Больные обедали. Зина Лунева, отодвинув от себя тарелку, улыбнулась вошедшим Гусеву и Сергееву и даже попыталась сесть на постели.
— Лежите, лежите! — махнул рукой Гусев.
— Здравствуйте. Спасибо вам, товарищ Гусев, — сказала Зина. — Мне все рассказали. Если бы не вы…
— Какое там спасибо! Прохлопали мы его…
— Зина! — позвал кто-то.
Сергеев и Гусев обернулись. В дверях стоял Николай Клюев.
— Воскрес из мертвых! Ну и ну! — Иван Васильевич уставился на перебинтованную голову Клюева.
Клюев словно никого и не заметил, кроме Луневой.
— Зина, как ты?
Сергеев и Гусев вышли.
Позже, на следствии, Николай Клюев рассказал о том, что произошло в то утро, на рассвете возле дома Тамары Томилиной. Он решил еще раз зайти к Тамаре и поговорить. Он понимал, что поступает нехорошо по отношению к Тамаре, но помочь ни ей, ни себе не мог. По дороге на работу свернул в ее переулок. И в этот момент его окликнул бородач в очках. Попросил прикурить. И когда Клюев полез в карман за спичками, ударил чем-то твердым по голове.
— Получай за Зинку! — выдохнул бородатый. — Стрелять я в тебя не буду, шухера ты не стоишь!

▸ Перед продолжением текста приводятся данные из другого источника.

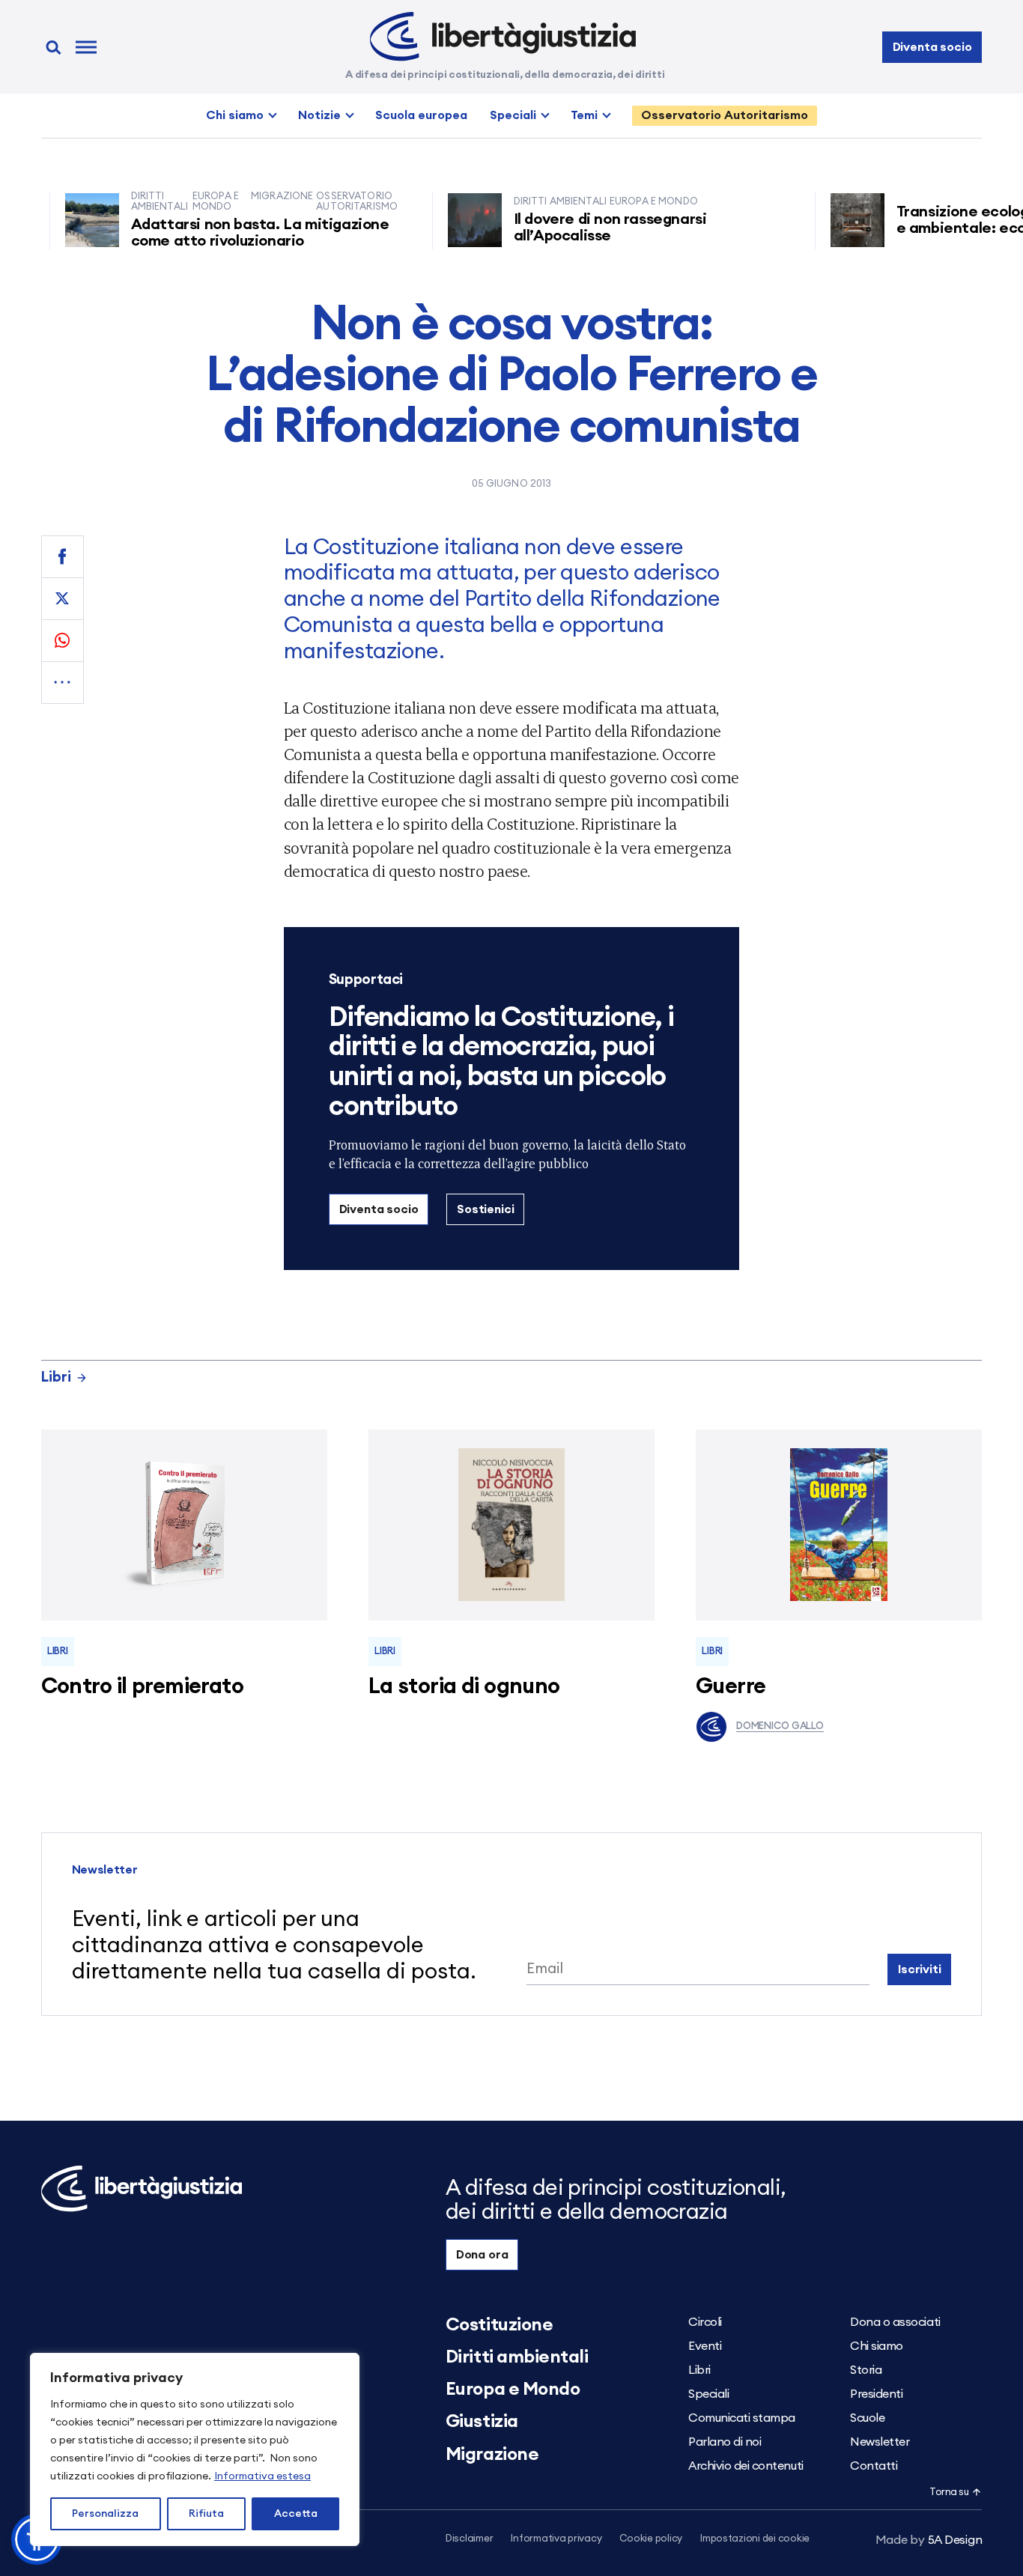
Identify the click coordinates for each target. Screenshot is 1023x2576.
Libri (56, 1377)
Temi (584, 115)
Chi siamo (235, 115)
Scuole (867, 2418)
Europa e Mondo (513, 2390)
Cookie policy (650, 2539)
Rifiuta (206, 2514)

Клюев вспомнил о ноже, взятом из кухонного стола в доме Тамары. Накануне Зина Лунева его предупредила: «Не ходи в темное время, берегись». Он спросил: «Почему?» Она просто, не таясь, призналась: «Знаешь, Коля, на меня многие глаза пялят». Вот он и взял нож… на всякий случай. И, вспомнив сейчас о нем, выхватил и ударил. Что произошло дальше, не помнит. Очнулся в комнате Тамара Томилиной, на ее постели. Она, оказывается, рано утром вышла к колонке за водой и наткнулась на него. Приволокла в дом, уложила, перевязала. Собралась бежать в «неотложку», но он очнулся, сказал: «Не надо, обойдется. Тот пьяный был, бил впопыхах, неточно. Живуч я. Чем это он меня? Ну, я его тоже, вроде бы, стукнул. Может, похуже еще, чем он меня. Я, наверное, его сильно порезал».

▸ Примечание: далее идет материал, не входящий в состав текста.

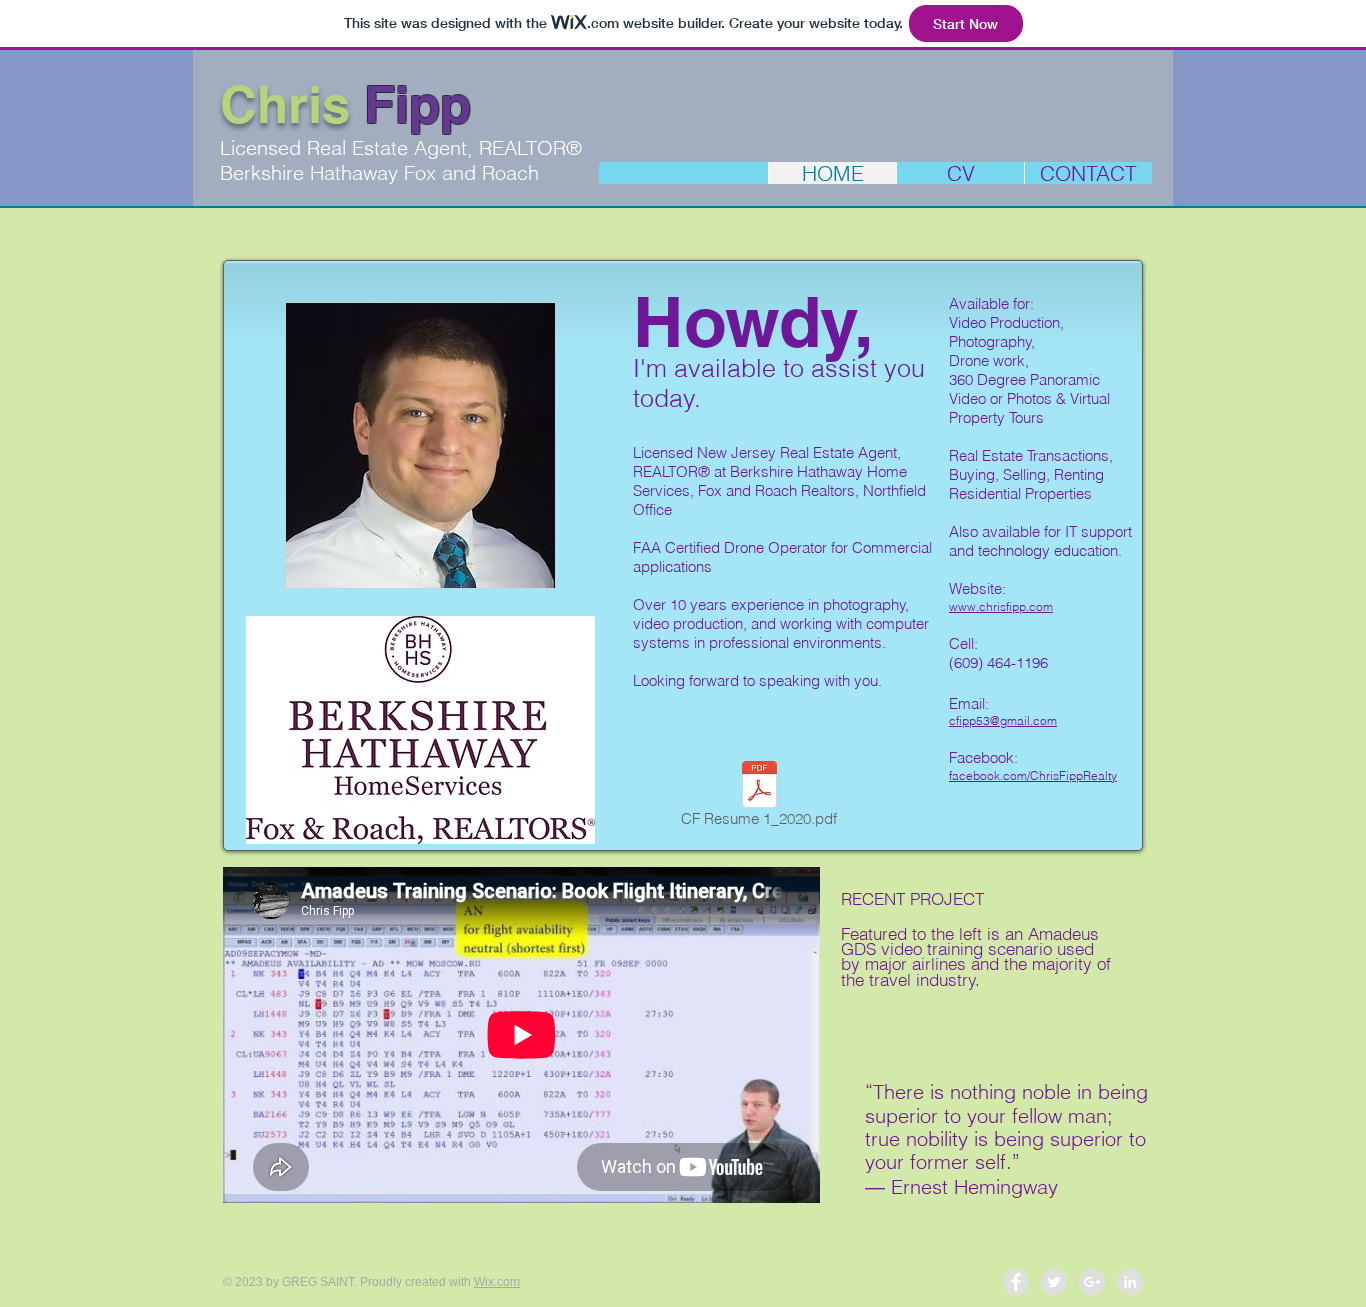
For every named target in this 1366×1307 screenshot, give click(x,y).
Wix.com (497, 1282)
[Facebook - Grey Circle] (1016, 1282)
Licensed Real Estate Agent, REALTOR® (401, 147)
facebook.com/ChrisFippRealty (1033, 775)
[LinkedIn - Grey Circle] (1130, 1282)
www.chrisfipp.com (1001, 606)
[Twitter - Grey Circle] (1054, 1282)
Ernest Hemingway (974, 1186)
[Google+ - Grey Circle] (1092, 1282)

— Так ты его ножом? — спросила Тамара.
— Ножом. Пришлось защищаться, такое вот дело. И не думал, не гадал. Нельзя ведь ножом… Ты его не видела?
— Кого?
— Ну… мужика, которого я… ножом?
— Нет, не видела. Темно было. Я только к тебе наклонилась и обмерла вся. А тот, может, в сторонку отполз сгоряча… Зачем же ты нож таскал в кармане? Откуда он у тебя?
— Твой нож. Твоего бати покойного, с фронта.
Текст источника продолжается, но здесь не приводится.